The immediate tolerability of IPTp was poorer in the two MQ groups as compared to the SP group, with no difference between the full and split-dose groups (Table 6). The most frequently reported related AEs following the first MQ administration were dizziness (33.9% and 35.5% in the full and split-dose groups, respectively) and vomiting (31.7% and 30.1% in the full and split dose groups, respectively) (Table 7). The majority of these AEs started within 48 hours after drug administration. The mean duration of the aforementioned AEs was one day (IQR 2) and over 70% were classified as mild (Table 8). The prevalence of dizziness and vomiting related to MQ was reduced at the second IPTp administration compared to the first one (Figure 4; Table 7).

Table 9 shows the reported AEs by system organ class and treatment group and Table 10 the list of SAEs related to the drug.

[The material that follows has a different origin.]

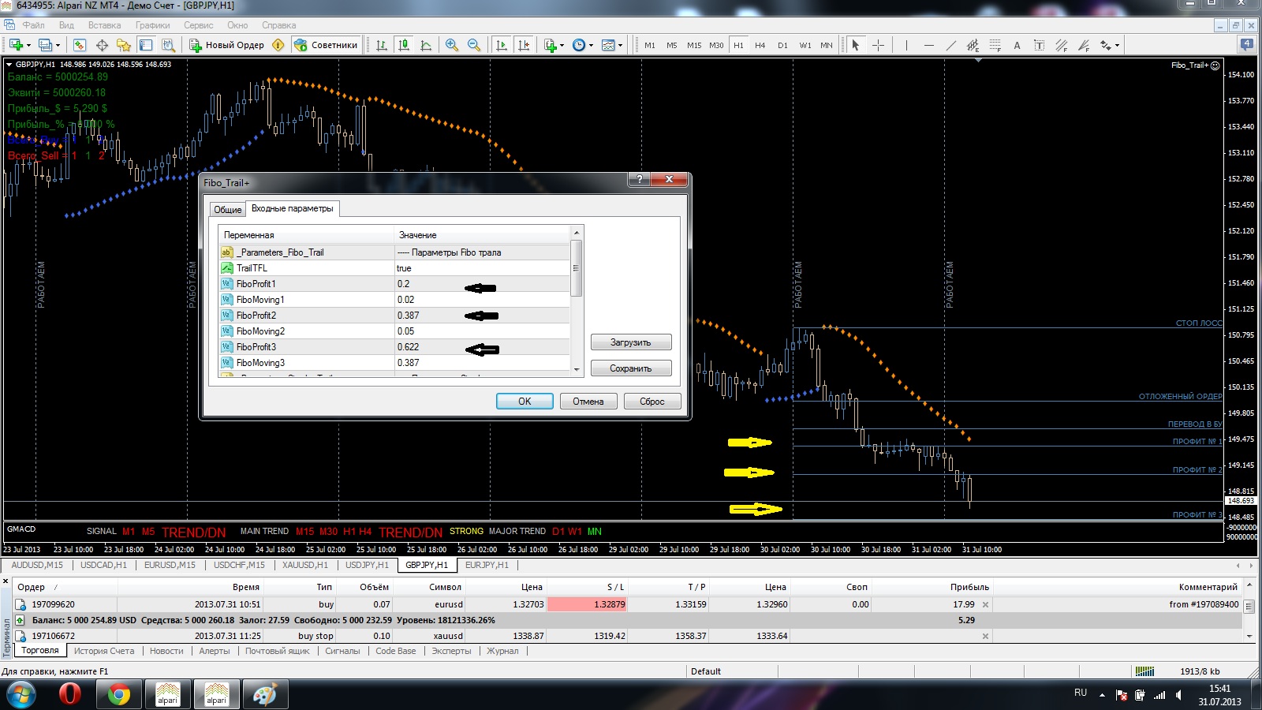
Task: Click the zoom out magnifier icon
Action: (474, 45)
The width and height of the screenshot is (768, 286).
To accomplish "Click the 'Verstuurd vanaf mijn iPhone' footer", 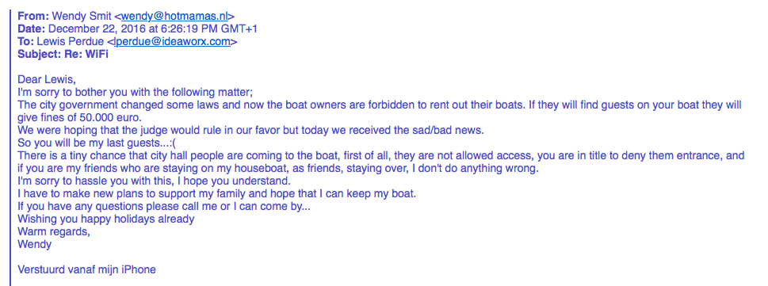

The second IPTp administration was not given to 7% (111/1,559), 11% (178/1,550), and 12% (193/1,562) of women who had received the first administration of SP, MQ full, and split-dose, respectively. In addition, in the MQ split-dose group, 7% (101/1,562) and 8% (108/1,369) of the women did not receive the second half dose at the first and second IPTp administrations, respectively. The proportion of women who had a related AE within two weeks after receiving the first IPTp administration and who did not receive the second IPTp administration was 7% (23/293), 16% (116/721), and 14% (109/769) in the SP, MQ full, and split dose groups, respectively.